Setting Up AD Authentication and Data Authorization for Azure Gen 2 Storage
Qubole on Azure supports Azure Active Directory (AD) for both user access control and data authorization. With these in place, you can on-board users to Qubole on Azure and have these users retain their existing Azure data-access policies directly in QDS. This is possible because when a user authenticates with QDS via AD, QDS retains the OAuth token returned by Active Directory for the duration of the QDS user’s session, and uses this when executing any command via the API.
AD integration with QDS can deployed in two ways:
AD Authentication only. In this case, AD is only used for Single Sign-On (SSO).
AD Authentication and data authorization. In this case the default storage location for data output from QDS must be set to ADLS Gen2.
Setting Up AD Authentication Only
Create a Qubole Support ticket asking Qubole to enable AD authentication for your QDS account and add a new control for the email domain users who will be accessing the platform via AD.
Once this is done, AD authentication is in effect for your QDS account, and SSO is enabled. Users should choose the Sign in with Azure Active Directory option when they log in to QDS:
Setting Up AD Authentication and Data Authorization
Create a Qubole Support ticket asking Qubole to enable AD authentication for your QDS account and add a new control for the email domain users who will be accessing the platform via AD.
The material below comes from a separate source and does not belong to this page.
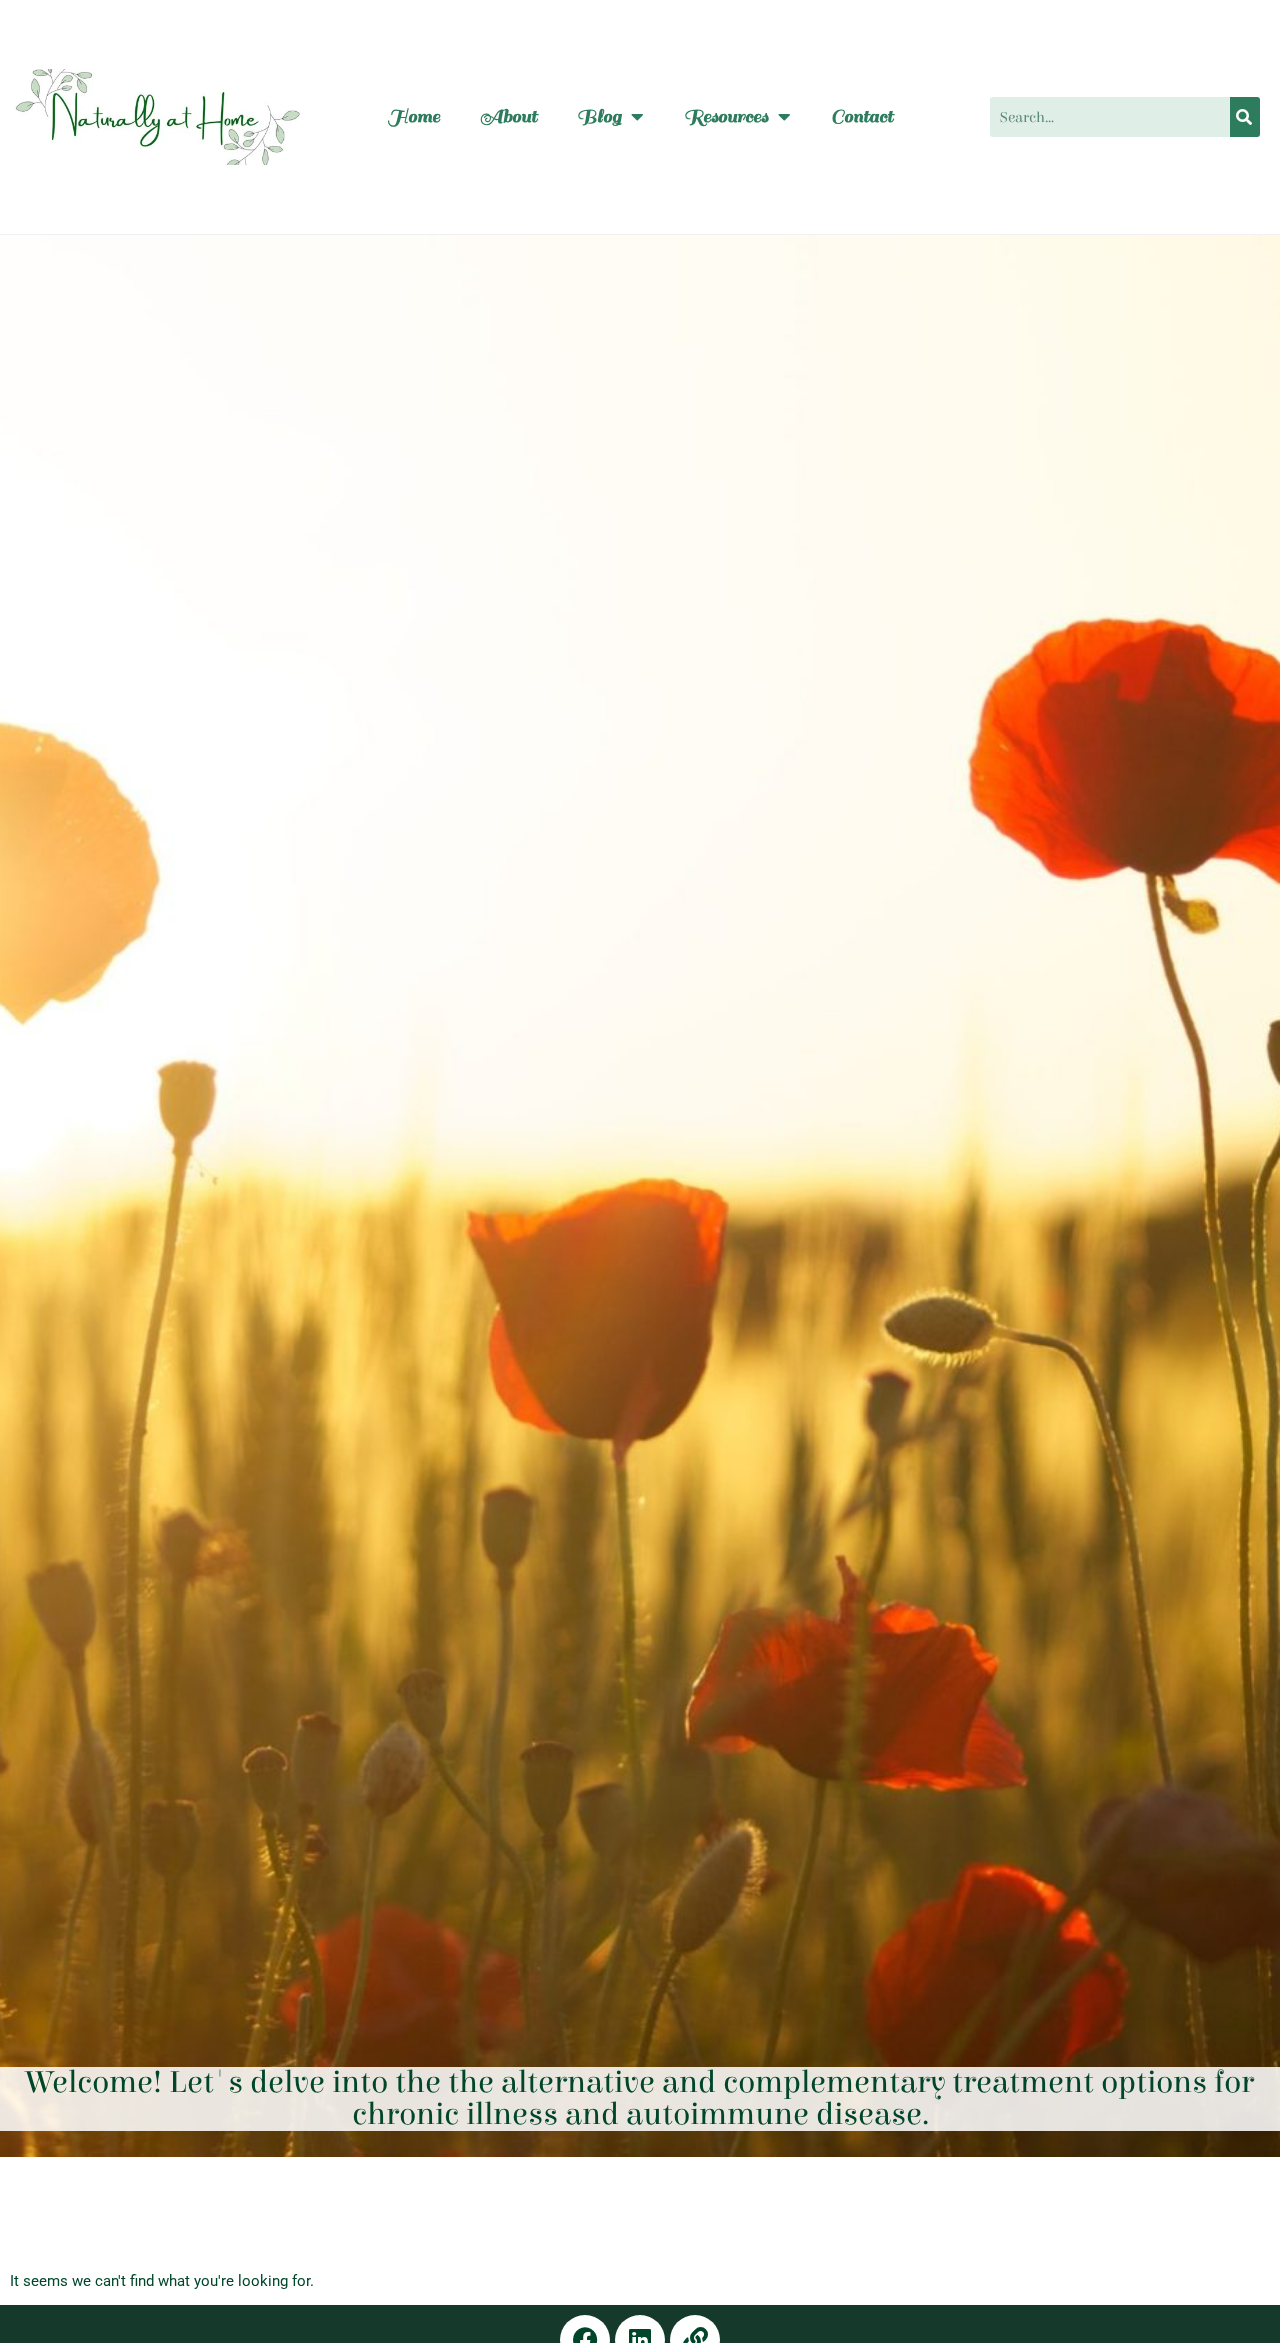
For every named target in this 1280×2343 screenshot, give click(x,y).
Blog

In the Azure portal, navigate to the Qubole App registration and ensure that it has the following API permissions set: *
User.Read
on Azure Active Directory Graph *User_impersonation
on Azure StorageClick on the Grant consent… button in the API Permissions window to make sure that admin permissions have been granted to the Qubole App:
Under Authentication, set the reply URL for the app registration:
Note
The type is Web and the URL should be set to https://azure.qubole.com/users/auth/azure_oauth_cloud/callback
Authorized users should now be able to sign in to QDS using Azure AD authentication.
Log in to the QDS UI using the Sign in with Azure Active Directory option:
Navigate to the Account Settings page and scroll down to Storage Settings:
You should now see Data Lake Gen2 with Azure AD as a Storage Service option in the drop-down list. When you select it, you also need to select either:
AD Service Principal - select this for shared data access policies; OR
Per-user AD tokens - select this for per-user data access policies.
After making your selection, click Save. QDS should now be ready to start up a cluster. All jobs run via the API will now use the user’s or the Service Principal’s token, depending on which option you selected.